今月の聖句は、イエスがヨルダン川でヨハネから洗礼(バプテスマ)を受けた後、聖霊に導かれて荒野に行き、40日間悪魔から誘惑を受け続けた時のやり取りです。この時イエスは、40日間何も食べず、空腹を感じていました。その時悪魔が近づいてきて、「あなたが神の子なら、この石にパンになるように命じたらどうだ。」と誘惑します。その誘惑をイエスは迷うことなく「人はパンだけで生きるものではない。」と悪魔の誘惑を退けました。私ならきっと「はい。そうします。」と悪魔の誘惑にいとも簡単に屈していたに違いありません。
私たちのまわりにも、数えきれないほどの誘惑があります。私も子供のころからずっと誘惑にさらされ続けてきました。私が小学校低学年の頃、知り合いからおみやげにバナナをいただき、家族みんなで1本ずつ食べました。でも、私はどうしてももっと食べたいという誘惑に勝てず、家族の目を盗んで余っているバナナをもう一本こっそりととって、隠れて食べました。しかし、ごみ箱に捨てたバナナの皮が動かぬ証拠となり、ものすごく怒られたことがありました。また、以前「ダイエットをして、絶対やせる。」と宣言していた友人がいました。何か月たっても全く見た目が変わっていないようだったので、「ダイエットの効果はどう?」と聞くと、その友人は「食べ物の誘惑になかなか勝てず、明日からにしよう。また明日になると、明日からにしよう。と1日伸ばしにしているうちに結局まだスタートしていない。」と言っていました。喫煙者でも、タバコが体に悪いていうことはわかっているので禁煙しようと思っていてもなかなかやめられない人が多いようです。
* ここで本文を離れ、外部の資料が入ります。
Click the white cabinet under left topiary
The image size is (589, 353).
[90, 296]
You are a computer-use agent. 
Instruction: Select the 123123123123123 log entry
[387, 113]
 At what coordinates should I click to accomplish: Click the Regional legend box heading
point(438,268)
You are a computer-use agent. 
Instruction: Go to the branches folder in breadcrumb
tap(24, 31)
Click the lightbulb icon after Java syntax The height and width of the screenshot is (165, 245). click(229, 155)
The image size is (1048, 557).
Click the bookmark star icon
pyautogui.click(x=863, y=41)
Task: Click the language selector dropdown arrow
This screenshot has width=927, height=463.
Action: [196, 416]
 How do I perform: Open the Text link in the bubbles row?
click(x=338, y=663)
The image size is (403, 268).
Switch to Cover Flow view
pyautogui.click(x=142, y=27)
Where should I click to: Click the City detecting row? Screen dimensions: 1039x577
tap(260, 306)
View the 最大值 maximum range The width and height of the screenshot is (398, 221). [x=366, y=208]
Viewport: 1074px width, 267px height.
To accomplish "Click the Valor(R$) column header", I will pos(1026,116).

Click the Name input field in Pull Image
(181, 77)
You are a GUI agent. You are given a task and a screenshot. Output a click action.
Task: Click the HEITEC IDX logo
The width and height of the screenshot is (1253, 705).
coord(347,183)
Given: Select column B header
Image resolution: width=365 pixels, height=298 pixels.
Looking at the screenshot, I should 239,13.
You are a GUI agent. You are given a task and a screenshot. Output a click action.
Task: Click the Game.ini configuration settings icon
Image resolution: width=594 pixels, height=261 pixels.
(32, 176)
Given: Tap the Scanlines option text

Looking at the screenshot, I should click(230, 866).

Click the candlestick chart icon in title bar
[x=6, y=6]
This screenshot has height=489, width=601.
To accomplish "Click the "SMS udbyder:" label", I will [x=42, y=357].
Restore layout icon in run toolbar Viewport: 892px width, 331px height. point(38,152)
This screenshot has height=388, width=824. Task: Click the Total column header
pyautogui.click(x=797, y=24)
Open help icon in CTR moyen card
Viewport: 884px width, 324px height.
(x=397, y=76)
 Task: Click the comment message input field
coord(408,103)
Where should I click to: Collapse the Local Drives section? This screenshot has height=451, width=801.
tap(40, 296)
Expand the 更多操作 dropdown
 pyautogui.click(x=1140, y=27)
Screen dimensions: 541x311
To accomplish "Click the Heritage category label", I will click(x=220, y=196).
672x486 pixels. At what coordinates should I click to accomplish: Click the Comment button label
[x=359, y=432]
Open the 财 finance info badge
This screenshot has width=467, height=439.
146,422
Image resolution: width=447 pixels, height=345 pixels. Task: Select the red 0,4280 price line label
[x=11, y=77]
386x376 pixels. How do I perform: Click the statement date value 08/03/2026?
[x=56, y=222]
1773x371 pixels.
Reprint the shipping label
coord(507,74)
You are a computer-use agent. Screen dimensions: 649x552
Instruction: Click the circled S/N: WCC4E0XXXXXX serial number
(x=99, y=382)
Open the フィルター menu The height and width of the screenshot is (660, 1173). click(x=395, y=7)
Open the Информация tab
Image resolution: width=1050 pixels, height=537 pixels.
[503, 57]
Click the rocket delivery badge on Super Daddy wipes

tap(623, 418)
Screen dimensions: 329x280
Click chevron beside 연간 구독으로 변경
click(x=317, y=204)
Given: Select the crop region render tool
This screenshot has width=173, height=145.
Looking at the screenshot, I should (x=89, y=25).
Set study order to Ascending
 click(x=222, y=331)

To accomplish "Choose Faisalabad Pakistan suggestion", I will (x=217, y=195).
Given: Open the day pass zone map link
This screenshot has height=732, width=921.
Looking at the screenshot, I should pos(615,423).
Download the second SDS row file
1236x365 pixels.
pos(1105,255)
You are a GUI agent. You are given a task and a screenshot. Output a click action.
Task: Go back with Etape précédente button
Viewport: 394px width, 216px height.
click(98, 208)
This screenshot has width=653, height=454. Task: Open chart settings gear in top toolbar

誘惑を辞書で引くと「相手の心を惑わせて、悪い方面に事を誘い込むこと。」とあります。誘惑の背景にあるのが欲求です。アメリカの心理学者マズローは、欲求を5段階に分類しました。最も低い段階にあるのが、生理的欲求(一時的欲求)です。これは空腹を満たし、生命を維持するのに必要な欲求などのことです。マズローは、生きるために空腹が満たされて、はじめて次の段階の欲求(二次的欲求)が生まれるのだと考えました。
最近のニュースで、共済金欲しさに自分の幼い娘に食事を与えず、下剤を飲ませ、5年間で39回も入院させた母親が逮捕されたという事件がありました。また、「簡単に大きな収入が得られる仕事がありますよ。」という誘惑につられ、犯罪に手を染める若者が増えているという報道もよく耳にします。このように欲しい時に欲しい物をちらつかされると、間違ったものでもつい食いついてしまう現実が私たちの身近にあります。
「マタイによる福音書」(4章4節)には、イエスの言葉として『人はパンだけで生きるものではない。神の口から出る一つ一つの言葉で生きる。』と書かれています。つまり、身体を形づくっているのはパン(食べ物)であるが、それとは別に、私たちが人間として生きていく上で大切な精神的な面を形成しているもの(二次的欲求)をイエスは、神の口から出る一つ一つの言葉(御言葉)であると私たちに教えてくれています。ともすると、私たちは自分勝手に、あれが欲しい、これがやりたいと自分中心に物事を考え、他者の悲しみ、他者の犠牲に気づかないことがあります。私自身も誘惑のパンを追い求めてばかりいる自分に気づくことがよくあります。パンはもちろん大切ですが、他にも大切なものがたくさんあることを改めて考え、実行していけたらと考えます。